“Eye of the storm” è il reportage fotografico di Alex Majoli, fotografo pluripremiato a livello internazionale e membro della grande agenzia Magnum, uscito qualche giorno fa su Vanity Fair, che racconta l’emergenza Coronavirus in Italia. Molti di questi scatti sono stati fatti in Sicilia.
Mascherine, termometri puntati come pistole, camici bianchi, ospedali sono diventati ormai i protagonisti visivi della pandemia Covid-19. Ciò che si vede in TV, restando a casa e intorno a noi, quando si va a fare la spesa. Alex Majoli, classe 1971, è andato nelle strade deserte e negli ospedali per raccontare tutto ciò che sta succedendo in Italia. Ha dichiarato alla nota testata Vanity Fair di aver deciso di scendere al Sud per documentare il punto di vista dei meridionali, in particolar modo quello dei siciliani, che stanno vivendo questo periodo difficile in modo diverso rispetto al Nord. Per questo motivo nel suo lavoro “Eye of the storm” la Sicilia occupa un ruolo chiave.
Il siciliano, si sa per antonomasia, è diverso dagli altri e si distingue per la sua particolare percezione degli avvenimenti: “Sono nato a Nord, a Ravenna – ha detto Majoli nell’intervista a Vanity Fair –. A Nord, le persone sono brave a mascherare la loro angoscia. Ma in Sicilia, tutto è sempre più teatrale, più epico. Provano dolore più profondamente, più filosoficamente, perché la loro visione del mondo è indietro di un paio di secoli. In Sicilia, ho capito, vedrei più di un senso visivo di questa tragedia”.
Nel corso di questa emergenza i siciliani hanno dovuto cambiare radicalmente le proprie abitudini e tutto ciò che è sempre stato normale, all’improvviso, gli è stato vietato per legge o è diventato un reato. Dalla vedova che ogni mattina passa dal cimitero per salutare il proprio marito defunto, alla madre che faceva la spesa in quattro supermercati in quattro paesi diversi, dall’anziano che passava le sue giornate a bordo dei mezzi pubblici, al ragazzo che portava da mangiare al cane abbandonato, al padre di famiglia che giocava la schedina. Dal più grande al più piccolo. Se inizialmente l’emergenza era solo al Nord Italia e il siciliano provava a immedesimarsi catarticamente nel dolore, adesso prende consapevolezza dei limiti della sua routine giornaliera e cerca di inventarsi delle nuove abitudini a lungo termine. Per lui è più doloroso perché ha impiegato tempo e ha fatto una ricerca introspettiva per stabilire le proprie abitudini e staccarsi da questo castello lo mette duramente alla prova.

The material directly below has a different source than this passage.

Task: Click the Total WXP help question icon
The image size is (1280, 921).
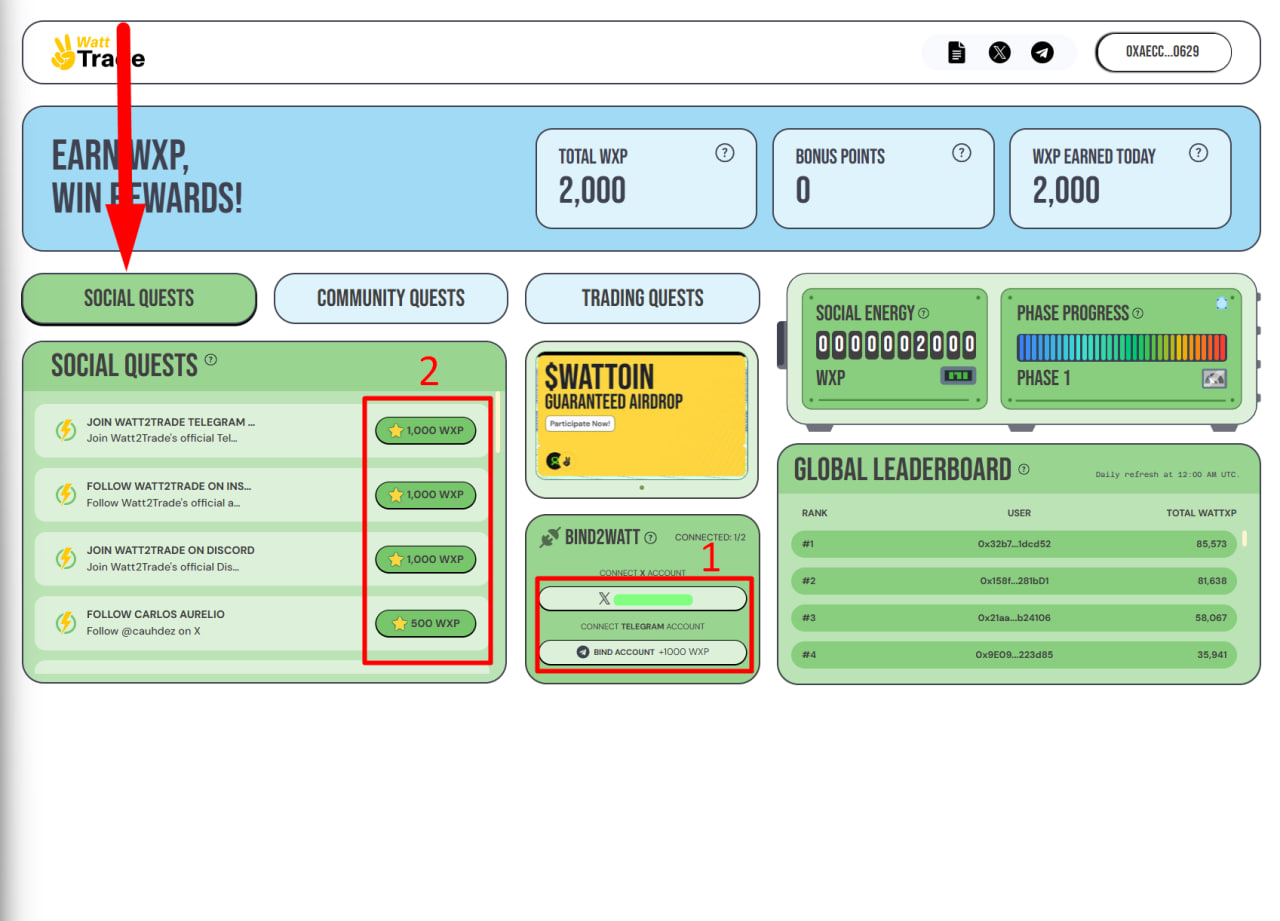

In questo modo l’inconfondibile bianco e nero di Majoli arriva tra le nostre strade e i nostri luoghi. Il fotografo entra nel lavoro dei medici catanesi e immortala il lavoro di equipe al Cannizzaro fuori e dentro la terapia intensiva, la sanificazione di una barella all’ospedale Garibaldi. La migliore arma umana per tenersi a distanza diventa un termometro in cui traspare l’incertezza dagli occhi, come nel caso della foto scattata ai lavoratori che traghettano a Messina. L’uomo così si abitua anche alla desertificazione delle città, quei posti che da sempre nell’immaginario collettivo sono affollati, come il Duomo di Siracusa e le vie di Catania, che fino a poco tempo fa erano occupate dalle bancarelle per i mercati rionali.I posti a sedere degli autobus dell’Amt vengono recintati dal nastro segnaletico per mantenere le distanze tra i passeggeri. E infine c’è chi si affida a Dio e prega in ginocchio sull’altare della Chiesa di Santa Rosalia di Palermo.